Agnieszka Małgorzata Rupniewska (born 17 March 1986) is a Polish local government activist and manager. From 2024 to 2025, she was the mayor of Zabrze.

== Biography ==
She graduated from I LO in Zabrze and the Faculty of Law and Administration of the University of Silesia in Katowice. She also completed post-graduate MBA studies. Initially, she was employed in Zabrze's city office, and later tied with the public sector. She worked as the primary specialist for legal affairs in a business. She also became the chairman of the management of an industrial company.

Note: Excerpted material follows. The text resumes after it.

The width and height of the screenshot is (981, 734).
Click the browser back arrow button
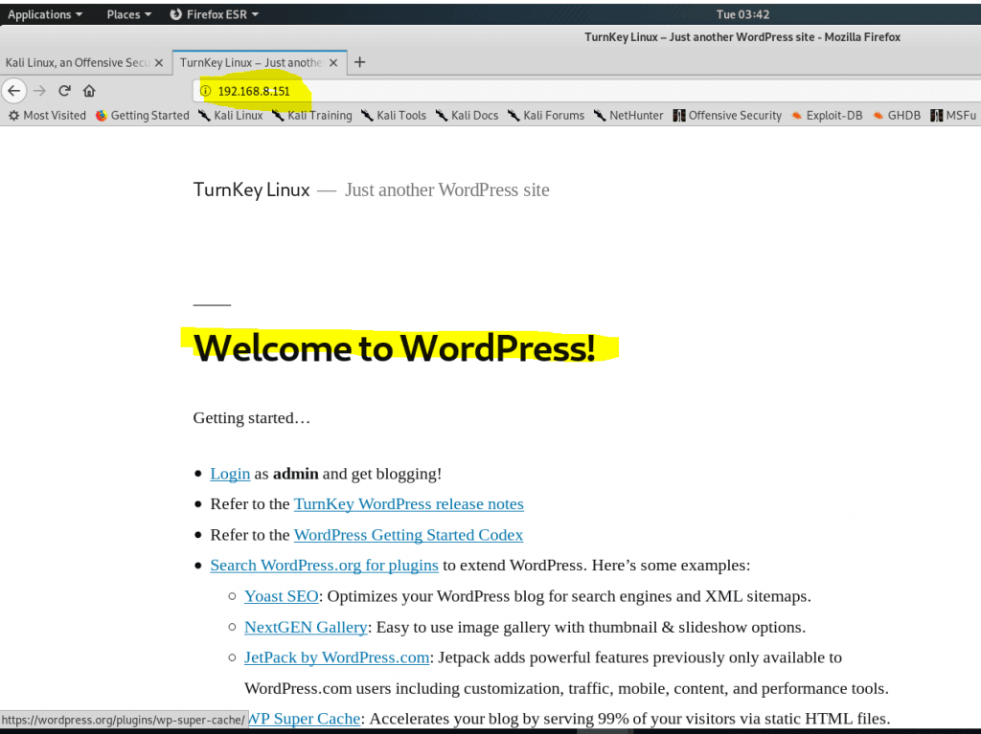(x=13, y=91)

She led a local Young Social Democrats Federation chapter, personally a member of the Democratic Left Alliance (SLD). With the SLD's support, she unsuccessfully ran in 2010 for a Silesian Voivodeship Sejmik seat, in 2006 and 2014 to the Zabrze city council, and in 2015 to the Sejm. She was also chairman of the New Zabrze Association.

In the 2018 local elections she ran for mayor of Zabrze as an independent Civic Coalition (KO) candidate, losing in the second round to Małgorzata Mańka-Szulik, attaining 48% of the vote. However, she earned a seat to the city council. She was the chairman of the city council KO-New Zabrze club. In 2024, she once again ran for mayor of Zabrze (again as an independent KO candidate). In the first round, she had the highest support, and in the second she gained 58% of the vote, defeating Małgorzata Mańka-Szulik. She assumed the office of mayor on 7 May 2024. On 11 May 2025, she was recalled from the office of mayor following a local referendum.